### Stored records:

============================================================

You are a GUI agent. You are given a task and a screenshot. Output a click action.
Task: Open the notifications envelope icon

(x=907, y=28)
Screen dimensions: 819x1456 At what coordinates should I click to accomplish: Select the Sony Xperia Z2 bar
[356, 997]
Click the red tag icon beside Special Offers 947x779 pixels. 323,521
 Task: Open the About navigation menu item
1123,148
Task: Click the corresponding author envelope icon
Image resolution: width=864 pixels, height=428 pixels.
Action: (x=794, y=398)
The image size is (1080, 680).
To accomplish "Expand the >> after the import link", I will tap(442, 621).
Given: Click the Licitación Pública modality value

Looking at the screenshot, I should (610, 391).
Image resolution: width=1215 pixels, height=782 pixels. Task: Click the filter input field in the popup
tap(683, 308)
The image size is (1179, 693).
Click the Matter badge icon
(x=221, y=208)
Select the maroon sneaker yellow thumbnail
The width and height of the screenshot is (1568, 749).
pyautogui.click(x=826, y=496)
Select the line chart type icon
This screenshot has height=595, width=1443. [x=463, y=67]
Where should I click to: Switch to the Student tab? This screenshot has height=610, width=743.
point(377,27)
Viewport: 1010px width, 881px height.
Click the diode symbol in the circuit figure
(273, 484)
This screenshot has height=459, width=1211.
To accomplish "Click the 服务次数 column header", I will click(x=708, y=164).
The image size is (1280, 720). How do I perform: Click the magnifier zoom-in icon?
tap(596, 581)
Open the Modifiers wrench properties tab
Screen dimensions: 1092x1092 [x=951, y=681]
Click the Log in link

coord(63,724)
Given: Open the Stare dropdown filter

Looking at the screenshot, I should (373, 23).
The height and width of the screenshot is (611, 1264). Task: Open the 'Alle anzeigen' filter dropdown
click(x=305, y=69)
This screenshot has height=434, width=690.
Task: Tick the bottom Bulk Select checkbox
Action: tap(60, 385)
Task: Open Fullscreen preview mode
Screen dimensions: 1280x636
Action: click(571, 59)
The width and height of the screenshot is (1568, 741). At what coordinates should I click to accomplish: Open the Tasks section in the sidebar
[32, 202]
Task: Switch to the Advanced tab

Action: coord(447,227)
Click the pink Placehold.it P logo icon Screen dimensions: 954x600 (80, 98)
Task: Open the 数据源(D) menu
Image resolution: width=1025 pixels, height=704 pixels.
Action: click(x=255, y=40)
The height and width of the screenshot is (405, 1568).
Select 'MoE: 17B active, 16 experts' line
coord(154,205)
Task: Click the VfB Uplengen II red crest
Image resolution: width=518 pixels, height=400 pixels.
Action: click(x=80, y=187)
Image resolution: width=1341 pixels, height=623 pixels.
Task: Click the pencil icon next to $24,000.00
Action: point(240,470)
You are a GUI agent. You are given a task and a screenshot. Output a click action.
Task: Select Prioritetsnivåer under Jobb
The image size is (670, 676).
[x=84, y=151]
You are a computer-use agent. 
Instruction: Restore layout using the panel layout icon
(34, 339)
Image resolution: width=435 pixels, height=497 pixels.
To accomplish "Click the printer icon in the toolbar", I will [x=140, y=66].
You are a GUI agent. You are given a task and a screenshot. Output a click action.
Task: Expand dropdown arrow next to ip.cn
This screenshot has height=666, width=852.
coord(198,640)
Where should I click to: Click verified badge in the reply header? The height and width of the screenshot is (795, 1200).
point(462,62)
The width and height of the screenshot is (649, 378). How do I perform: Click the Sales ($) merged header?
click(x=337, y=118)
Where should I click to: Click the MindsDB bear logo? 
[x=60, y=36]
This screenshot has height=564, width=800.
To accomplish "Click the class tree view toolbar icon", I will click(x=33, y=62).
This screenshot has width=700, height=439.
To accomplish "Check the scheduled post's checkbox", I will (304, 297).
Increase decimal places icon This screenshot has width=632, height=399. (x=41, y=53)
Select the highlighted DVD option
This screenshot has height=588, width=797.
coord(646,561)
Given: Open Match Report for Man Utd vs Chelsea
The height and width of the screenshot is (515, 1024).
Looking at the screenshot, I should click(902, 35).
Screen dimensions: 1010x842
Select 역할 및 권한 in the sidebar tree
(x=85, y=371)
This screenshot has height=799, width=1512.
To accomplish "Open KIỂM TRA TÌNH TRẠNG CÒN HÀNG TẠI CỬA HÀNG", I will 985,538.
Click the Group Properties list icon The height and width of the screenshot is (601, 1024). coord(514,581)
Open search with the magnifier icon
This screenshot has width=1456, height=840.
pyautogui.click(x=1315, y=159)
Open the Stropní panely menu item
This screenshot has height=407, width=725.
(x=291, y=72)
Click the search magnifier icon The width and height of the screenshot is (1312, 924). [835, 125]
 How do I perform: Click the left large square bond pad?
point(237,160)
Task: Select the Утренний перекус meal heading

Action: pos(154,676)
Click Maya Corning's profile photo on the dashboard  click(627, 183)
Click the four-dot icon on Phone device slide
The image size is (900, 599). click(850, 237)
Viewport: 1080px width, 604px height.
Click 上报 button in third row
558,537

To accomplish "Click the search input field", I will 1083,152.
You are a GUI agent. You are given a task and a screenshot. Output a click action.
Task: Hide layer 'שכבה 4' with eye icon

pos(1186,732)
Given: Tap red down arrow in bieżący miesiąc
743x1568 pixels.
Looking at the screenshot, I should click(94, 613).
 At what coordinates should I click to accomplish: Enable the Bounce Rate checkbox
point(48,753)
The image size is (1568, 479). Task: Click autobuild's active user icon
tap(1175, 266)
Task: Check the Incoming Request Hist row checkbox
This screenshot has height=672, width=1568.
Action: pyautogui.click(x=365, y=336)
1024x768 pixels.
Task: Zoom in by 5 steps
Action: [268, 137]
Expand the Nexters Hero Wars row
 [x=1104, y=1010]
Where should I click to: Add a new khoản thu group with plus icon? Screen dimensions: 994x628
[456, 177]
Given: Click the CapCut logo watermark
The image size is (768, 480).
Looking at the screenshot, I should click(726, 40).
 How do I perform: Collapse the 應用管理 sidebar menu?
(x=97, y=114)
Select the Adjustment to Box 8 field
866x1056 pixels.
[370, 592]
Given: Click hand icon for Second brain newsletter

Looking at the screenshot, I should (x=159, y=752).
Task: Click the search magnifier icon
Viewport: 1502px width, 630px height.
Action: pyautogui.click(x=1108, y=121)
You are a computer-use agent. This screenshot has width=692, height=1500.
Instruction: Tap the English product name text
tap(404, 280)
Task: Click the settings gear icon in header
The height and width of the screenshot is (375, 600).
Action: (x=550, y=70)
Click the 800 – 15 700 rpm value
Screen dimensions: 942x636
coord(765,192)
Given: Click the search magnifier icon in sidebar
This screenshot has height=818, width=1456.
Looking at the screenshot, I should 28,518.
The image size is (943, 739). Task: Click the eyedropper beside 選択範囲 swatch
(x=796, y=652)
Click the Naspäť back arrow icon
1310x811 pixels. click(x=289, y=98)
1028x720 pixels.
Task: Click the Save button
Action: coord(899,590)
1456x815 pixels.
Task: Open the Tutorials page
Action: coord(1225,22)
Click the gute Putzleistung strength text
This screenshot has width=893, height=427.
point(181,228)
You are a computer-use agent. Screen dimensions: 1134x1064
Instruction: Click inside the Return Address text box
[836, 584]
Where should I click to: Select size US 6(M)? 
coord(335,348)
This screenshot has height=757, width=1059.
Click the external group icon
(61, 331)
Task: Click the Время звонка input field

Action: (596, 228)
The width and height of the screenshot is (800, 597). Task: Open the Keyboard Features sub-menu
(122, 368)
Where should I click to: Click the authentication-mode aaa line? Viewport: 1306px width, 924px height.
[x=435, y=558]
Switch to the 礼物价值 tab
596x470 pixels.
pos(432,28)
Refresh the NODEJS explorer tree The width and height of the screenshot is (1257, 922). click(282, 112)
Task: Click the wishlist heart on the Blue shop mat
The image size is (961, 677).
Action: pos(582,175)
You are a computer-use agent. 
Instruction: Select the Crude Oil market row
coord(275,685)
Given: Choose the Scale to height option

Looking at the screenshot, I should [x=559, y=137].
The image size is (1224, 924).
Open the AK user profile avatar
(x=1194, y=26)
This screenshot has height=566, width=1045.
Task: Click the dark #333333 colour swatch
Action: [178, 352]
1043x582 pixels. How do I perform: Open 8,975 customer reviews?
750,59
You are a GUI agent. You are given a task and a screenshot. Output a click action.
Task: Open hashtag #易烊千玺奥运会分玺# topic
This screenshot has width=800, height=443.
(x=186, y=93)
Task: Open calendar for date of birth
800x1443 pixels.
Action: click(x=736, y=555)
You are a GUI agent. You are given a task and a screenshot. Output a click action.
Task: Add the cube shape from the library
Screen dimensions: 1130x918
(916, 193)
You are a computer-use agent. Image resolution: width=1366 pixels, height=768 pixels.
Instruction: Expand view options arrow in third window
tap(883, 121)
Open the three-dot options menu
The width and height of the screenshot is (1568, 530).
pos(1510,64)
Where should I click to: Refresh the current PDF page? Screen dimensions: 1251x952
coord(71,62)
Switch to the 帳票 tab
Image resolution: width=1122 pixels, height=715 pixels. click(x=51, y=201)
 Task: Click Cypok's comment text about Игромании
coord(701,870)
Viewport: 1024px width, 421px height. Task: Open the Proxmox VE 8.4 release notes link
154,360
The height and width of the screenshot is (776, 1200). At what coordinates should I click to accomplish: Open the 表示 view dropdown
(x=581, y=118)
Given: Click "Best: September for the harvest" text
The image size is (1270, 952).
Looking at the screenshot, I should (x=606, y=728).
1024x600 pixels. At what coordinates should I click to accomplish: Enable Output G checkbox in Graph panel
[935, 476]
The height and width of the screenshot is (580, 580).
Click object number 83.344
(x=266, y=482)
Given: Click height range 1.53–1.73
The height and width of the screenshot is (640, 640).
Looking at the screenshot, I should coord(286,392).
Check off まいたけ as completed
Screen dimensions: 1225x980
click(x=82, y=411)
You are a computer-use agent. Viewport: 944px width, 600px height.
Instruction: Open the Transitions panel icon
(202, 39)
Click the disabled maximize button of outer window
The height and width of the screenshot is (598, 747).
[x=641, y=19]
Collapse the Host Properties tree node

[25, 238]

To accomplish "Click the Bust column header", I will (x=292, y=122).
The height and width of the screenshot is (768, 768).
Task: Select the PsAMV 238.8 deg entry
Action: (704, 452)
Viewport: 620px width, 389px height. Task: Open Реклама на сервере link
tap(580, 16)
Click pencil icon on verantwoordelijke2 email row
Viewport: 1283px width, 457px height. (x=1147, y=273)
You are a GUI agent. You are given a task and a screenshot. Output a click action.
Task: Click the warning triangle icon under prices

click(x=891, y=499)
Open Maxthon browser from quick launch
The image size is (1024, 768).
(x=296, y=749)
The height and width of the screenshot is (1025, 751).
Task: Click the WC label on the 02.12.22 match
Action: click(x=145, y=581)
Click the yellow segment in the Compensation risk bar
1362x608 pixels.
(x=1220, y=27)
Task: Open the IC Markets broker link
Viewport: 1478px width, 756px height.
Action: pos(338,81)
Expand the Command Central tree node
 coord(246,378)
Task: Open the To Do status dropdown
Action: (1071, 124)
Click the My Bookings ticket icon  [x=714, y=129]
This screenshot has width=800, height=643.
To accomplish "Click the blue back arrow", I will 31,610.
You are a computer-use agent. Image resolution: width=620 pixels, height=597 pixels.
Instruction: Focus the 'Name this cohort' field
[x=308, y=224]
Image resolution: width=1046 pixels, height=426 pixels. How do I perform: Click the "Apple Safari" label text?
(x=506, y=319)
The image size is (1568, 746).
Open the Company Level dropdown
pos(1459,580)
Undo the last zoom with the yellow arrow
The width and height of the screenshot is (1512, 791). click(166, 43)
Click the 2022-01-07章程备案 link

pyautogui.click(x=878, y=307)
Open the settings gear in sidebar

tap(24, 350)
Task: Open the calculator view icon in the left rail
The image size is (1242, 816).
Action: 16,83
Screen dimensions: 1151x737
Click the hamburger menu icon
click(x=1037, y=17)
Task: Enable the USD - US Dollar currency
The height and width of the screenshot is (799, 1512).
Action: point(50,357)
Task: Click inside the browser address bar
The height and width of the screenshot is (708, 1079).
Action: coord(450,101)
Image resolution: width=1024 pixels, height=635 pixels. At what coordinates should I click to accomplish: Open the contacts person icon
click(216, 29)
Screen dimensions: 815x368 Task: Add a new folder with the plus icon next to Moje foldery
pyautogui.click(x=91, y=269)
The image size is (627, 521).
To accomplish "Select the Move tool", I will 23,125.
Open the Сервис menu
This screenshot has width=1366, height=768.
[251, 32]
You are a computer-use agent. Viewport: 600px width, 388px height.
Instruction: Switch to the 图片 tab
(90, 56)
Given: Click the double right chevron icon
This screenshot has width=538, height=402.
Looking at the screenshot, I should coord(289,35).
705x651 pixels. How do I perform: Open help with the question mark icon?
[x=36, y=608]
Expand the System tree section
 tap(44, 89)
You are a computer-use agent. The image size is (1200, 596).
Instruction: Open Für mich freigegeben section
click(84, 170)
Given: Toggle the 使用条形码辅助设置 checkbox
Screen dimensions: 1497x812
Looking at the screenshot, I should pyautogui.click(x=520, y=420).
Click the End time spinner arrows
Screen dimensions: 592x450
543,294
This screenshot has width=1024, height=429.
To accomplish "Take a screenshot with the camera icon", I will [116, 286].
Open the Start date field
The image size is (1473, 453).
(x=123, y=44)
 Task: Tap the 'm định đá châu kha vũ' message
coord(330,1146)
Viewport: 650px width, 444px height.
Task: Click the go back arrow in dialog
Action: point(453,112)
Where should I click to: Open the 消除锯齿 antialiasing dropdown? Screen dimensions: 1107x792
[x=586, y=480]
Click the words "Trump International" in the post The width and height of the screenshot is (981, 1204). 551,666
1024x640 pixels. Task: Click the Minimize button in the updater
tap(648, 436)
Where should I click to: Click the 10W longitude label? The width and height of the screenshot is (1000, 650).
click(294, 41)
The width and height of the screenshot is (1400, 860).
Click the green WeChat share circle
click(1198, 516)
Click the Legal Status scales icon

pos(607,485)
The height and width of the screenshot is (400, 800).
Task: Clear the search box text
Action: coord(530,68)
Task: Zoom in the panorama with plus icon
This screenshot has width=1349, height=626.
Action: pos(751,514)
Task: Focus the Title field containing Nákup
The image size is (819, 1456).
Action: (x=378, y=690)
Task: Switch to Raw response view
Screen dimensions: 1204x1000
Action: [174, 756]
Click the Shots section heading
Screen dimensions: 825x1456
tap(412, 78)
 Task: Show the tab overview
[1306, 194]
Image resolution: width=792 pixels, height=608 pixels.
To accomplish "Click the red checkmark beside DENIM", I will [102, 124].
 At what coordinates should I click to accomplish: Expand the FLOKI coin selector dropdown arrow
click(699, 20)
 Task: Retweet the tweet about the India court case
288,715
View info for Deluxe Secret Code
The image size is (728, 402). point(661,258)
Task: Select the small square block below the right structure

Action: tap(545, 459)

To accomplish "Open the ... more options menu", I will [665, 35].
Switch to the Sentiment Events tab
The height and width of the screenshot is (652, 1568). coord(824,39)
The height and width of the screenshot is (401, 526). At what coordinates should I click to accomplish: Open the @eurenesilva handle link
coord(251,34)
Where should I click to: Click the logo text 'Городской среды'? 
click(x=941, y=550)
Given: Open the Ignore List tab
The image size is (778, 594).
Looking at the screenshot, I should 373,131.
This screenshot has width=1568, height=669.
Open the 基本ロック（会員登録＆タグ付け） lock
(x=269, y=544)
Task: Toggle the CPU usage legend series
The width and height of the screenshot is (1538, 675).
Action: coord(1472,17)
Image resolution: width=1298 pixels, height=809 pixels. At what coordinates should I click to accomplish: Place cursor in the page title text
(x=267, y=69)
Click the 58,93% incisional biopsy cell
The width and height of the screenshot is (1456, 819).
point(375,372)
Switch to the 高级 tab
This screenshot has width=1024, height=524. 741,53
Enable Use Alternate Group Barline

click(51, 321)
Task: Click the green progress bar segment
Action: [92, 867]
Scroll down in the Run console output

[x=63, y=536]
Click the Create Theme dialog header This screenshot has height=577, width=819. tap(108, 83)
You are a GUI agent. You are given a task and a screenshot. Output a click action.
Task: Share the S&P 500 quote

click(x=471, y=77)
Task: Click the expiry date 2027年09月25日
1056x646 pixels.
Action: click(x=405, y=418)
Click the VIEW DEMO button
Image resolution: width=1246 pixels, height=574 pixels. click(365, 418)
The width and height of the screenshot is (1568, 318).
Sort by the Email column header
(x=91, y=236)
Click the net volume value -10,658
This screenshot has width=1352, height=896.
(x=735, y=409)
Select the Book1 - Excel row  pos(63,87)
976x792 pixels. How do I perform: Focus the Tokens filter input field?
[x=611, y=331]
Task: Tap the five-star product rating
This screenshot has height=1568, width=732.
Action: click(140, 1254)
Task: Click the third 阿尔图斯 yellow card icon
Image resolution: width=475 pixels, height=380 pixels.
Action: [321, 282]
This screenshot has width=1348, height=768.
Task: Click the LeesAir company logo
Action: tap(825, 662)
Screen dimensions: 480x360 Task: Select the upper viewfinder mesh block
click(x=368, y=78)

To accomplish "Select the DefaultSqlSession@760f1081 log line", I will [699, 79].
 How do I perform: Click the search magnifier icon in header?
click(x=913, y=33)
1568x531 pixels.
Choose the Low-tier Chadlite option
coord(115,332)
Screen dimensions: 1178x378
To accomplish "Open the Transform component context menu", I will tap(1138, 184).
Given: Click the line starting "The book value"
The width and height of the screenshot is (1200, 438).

============================================================

### What you should do:
Working from the records above, write out verbatim only the lines from the line containing "Viewport: 1024px width, 421px" through the line containing "You are a computer-use agent. Viewport: 944px".

### Written answer:
Viewport: 1024px width, 421px height. Task: Open the Proxmox VE 8.4 release notes link
154,360
The height and width of the screenshot is (776, 1200). At what coordinates should I click to accomplish: Open the 表示 view dropdown
(x=581, y=118)
Given: Click "Best: September for the harvest" text
The image size is (1270, 952).
Looking at the screenshot, I should (x=606, y=728).
1024x600 pixels. At what coordinates should I click to accomplish: Enable Output G checkbox in Graph panel
[935, 476]
The height and width of the screenshot is (580, 580).
Click object number 83.344
(x=266, y=482)
Given: Click height range 1.53–1.73
The height and width of the screenshot is (640, 640).
Looking at the screenshot, I should coord(286,392).
Check off まいたけ as completed
Screen dimensions: 1225x980
click(x=82, y=411)
You are a computer-use agent. Viewport: 944px width, 600px height.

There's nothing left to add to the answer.